About this exercise: Return the records exactly as they appear below, omitting the pictures.
**********
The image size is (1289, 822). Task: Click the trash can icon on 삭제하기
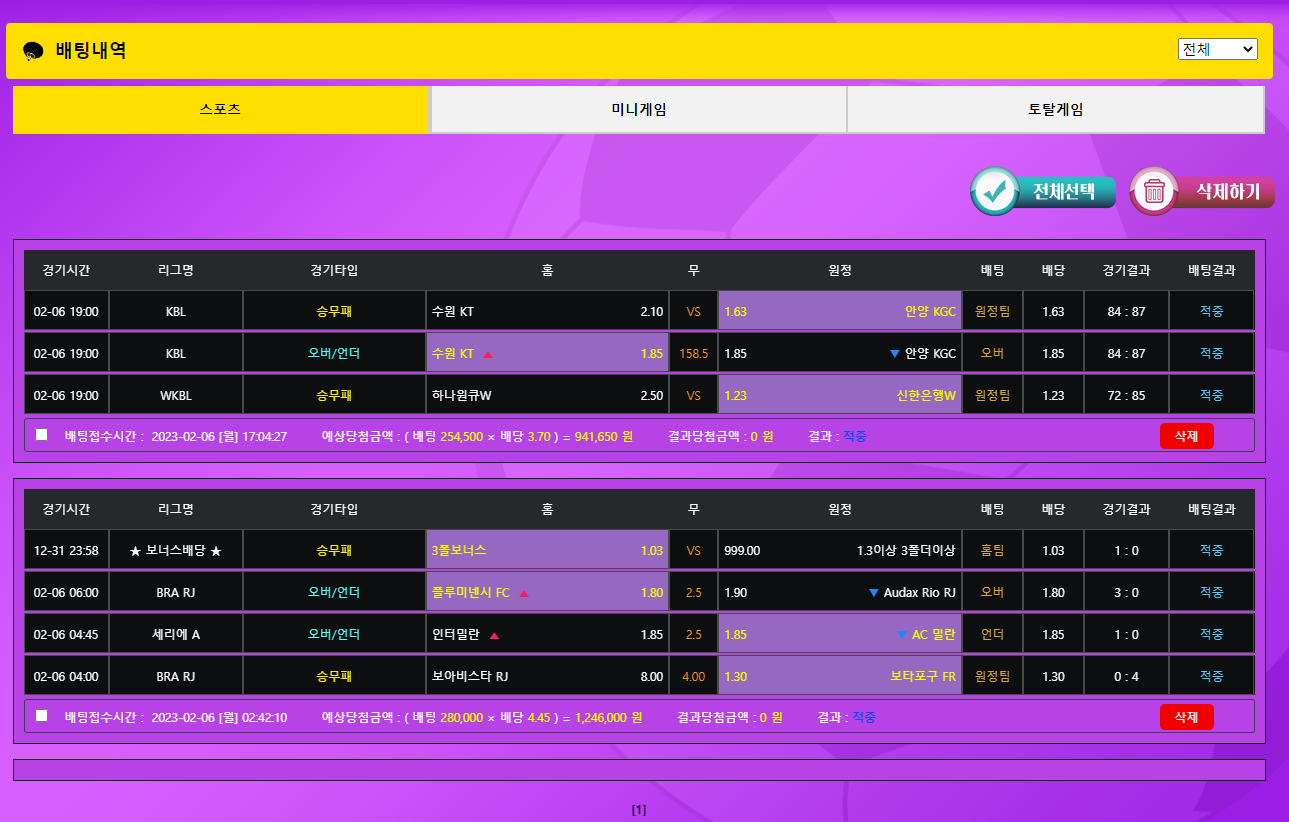point(1154,191)
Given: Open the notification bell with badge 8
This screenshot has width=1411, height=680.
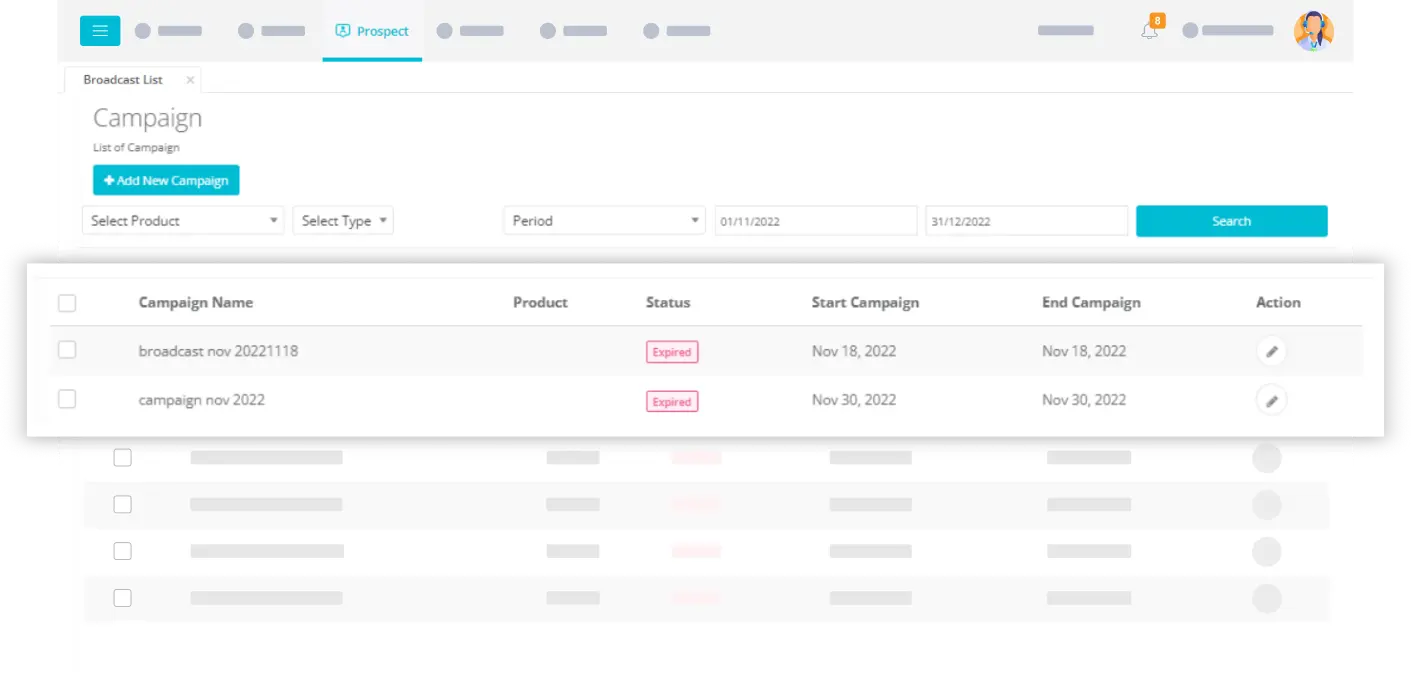Looking at the screenshot, I should [1150, 30].
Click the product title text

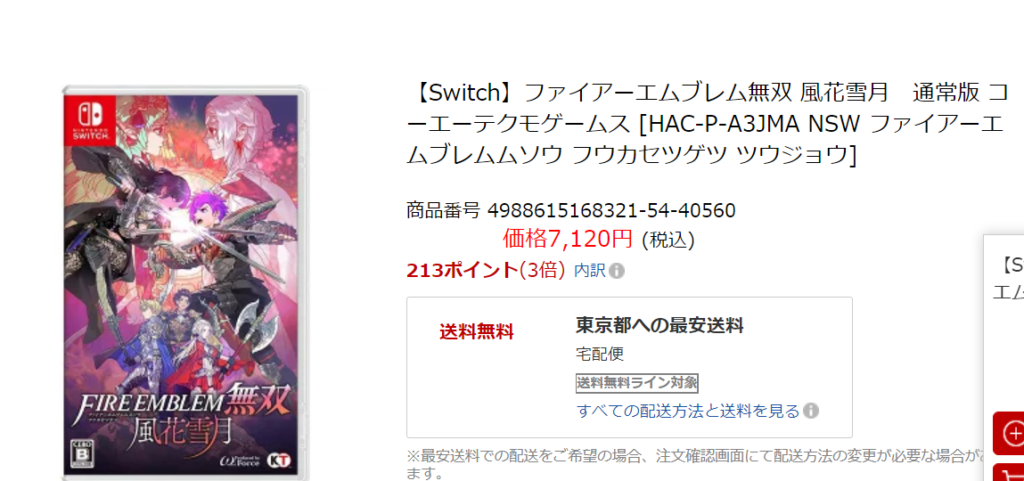click(707, 124)
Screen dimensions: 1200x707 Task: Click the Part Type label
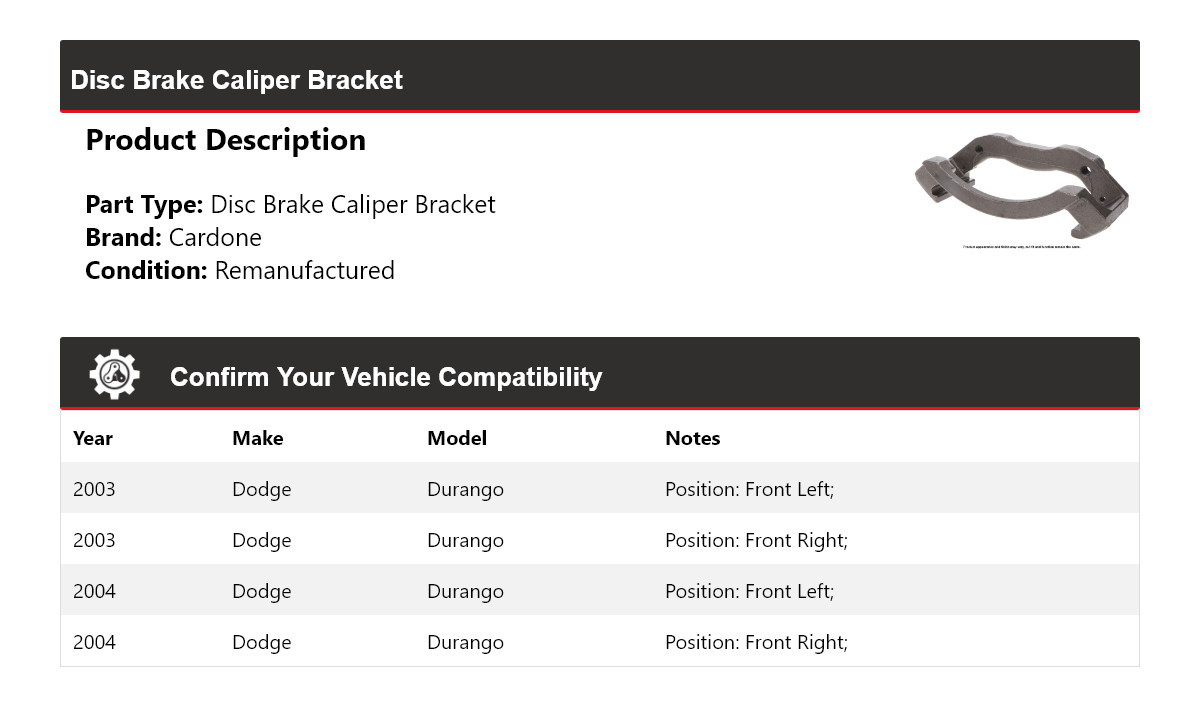point(145,205)
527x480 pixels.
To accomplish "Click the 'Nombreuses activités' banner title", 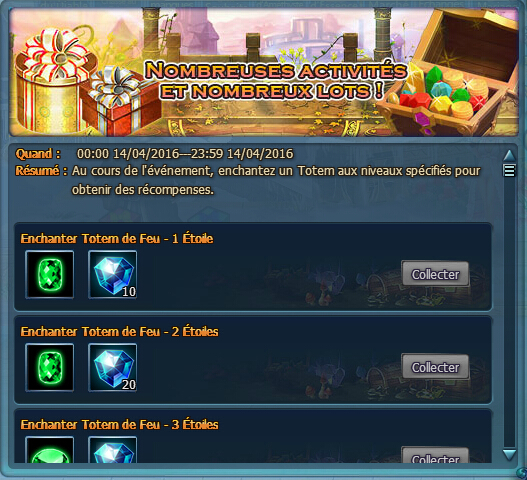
**********
Solved exercise:
The image size is (1289, 822). Task: Click the trash can icon on 삭제하기
point(1154,191)
Given: Open the notification bell with badge 8
This screenshot has width=1411, height=680.
Looking at the screenshot, I should [1150, 30].
Click the product title text

click(707, 124)
Screen dimensions: 1200x707 Task: Click the Part Type label
point(145,205)
527x480 pixels.
To accomplish "Click the 'Nombreuses activités' banner title", 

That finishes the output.